Thursday, March 1, 2007

Why I have poor memory

I have found a scapegoat for my poor memory. According to researchers in psychology, a person’s working memory consists of several components, all of which may not be located in the same country. No, actually, these components are called a central executive and three “slave systems.”

Which perfectly explains why I so often forget things. My slaves are disobeying the central executive!

"Working memory" is the new term for what we used to call short-term memory. "Working memory" is an oxymoron for me, as my memory works about as often as it doesn't. But the new term is shorter and therefore easier to remember, and that way it puts less stress on the central executive, which has a hard enough time trying to corral those three slaves and get some decent work out of them.

Now where was I? Oh, yes.

Each slave supposedly has its own area to take care of. One rehearses verbal information in a continual loop, for instance when you are at the grocery store and you were too proud of your memory to write down what you needed to get, so you keep repeating your list of items to yourself: "Bananas, lunchmeat, milk...bananas, lunchmeat, milk...bananas...." Another slave is supposed to help you with visual or spatial tasks, like remembering the color and make of the car that just hit yours in the parking lot or judging how fast another grocery cart aiming toward the meat counter is moving and whether you can make it there faster. This slave system also plans spatial movements. In my brain, this slave frequently disobeys orders. For instance, say my body heads toward the kitchen for a snack. The central executive will order this slave to remember that the body is heading toward a healthy snack, say, carrots, but the slave will reinterpret this and whisper something else entirely to the body -- say, a brownie. And of course, the body, which has no short-term/working memory of its own, moves toward the last thing ordered. So you can see how insidious these slave systems can be.

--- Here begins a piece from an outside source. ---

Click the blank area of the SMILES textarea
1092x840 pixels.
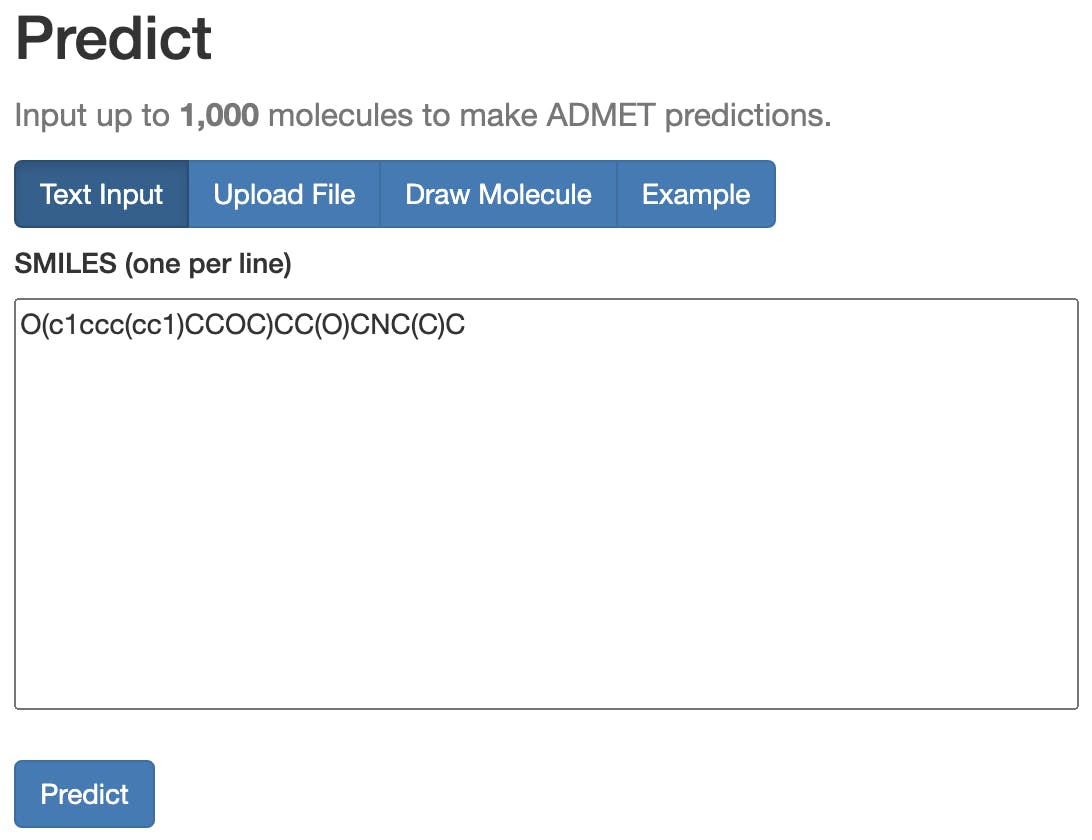click(546, 540)
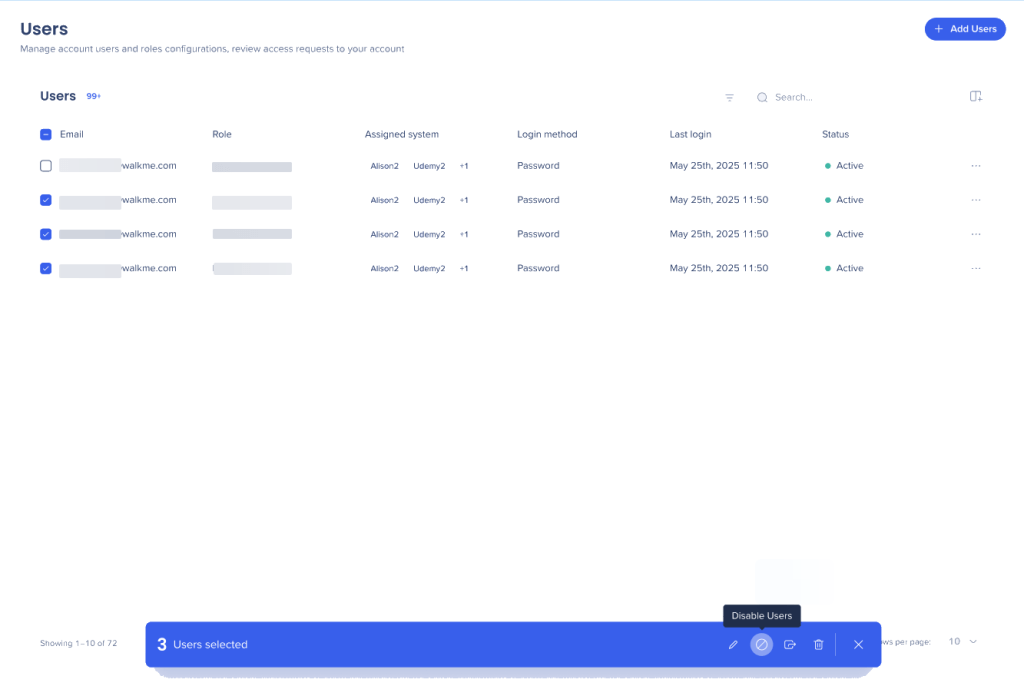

The third slave system, which was "discovered" much more recently than the first two -- which makes you wonder how much work it really does if no one knew it was there -- supposedly coordinates the functioning of the other two. This is beginning to sound like a junior manager to me. It also takes care of chronological ordering, like helping you remember to put the soup in the pan AFTER you open the can.

And the poor central executive is left with the task of making sure everyone else performs their tasks, and it is also supposed to make sure the slaves pay attention to important information and forget irrelevant information. Clearly this process has broken down somewhere along the line in my own brain. I remember the birthdays of people I went to elementary school with -- which means this information passed the slave gatekeepers and entered my long-term memory a long time ago -- but I cannot remember my point here, or how I was going to end this article. Maybe I'll go have some carrots.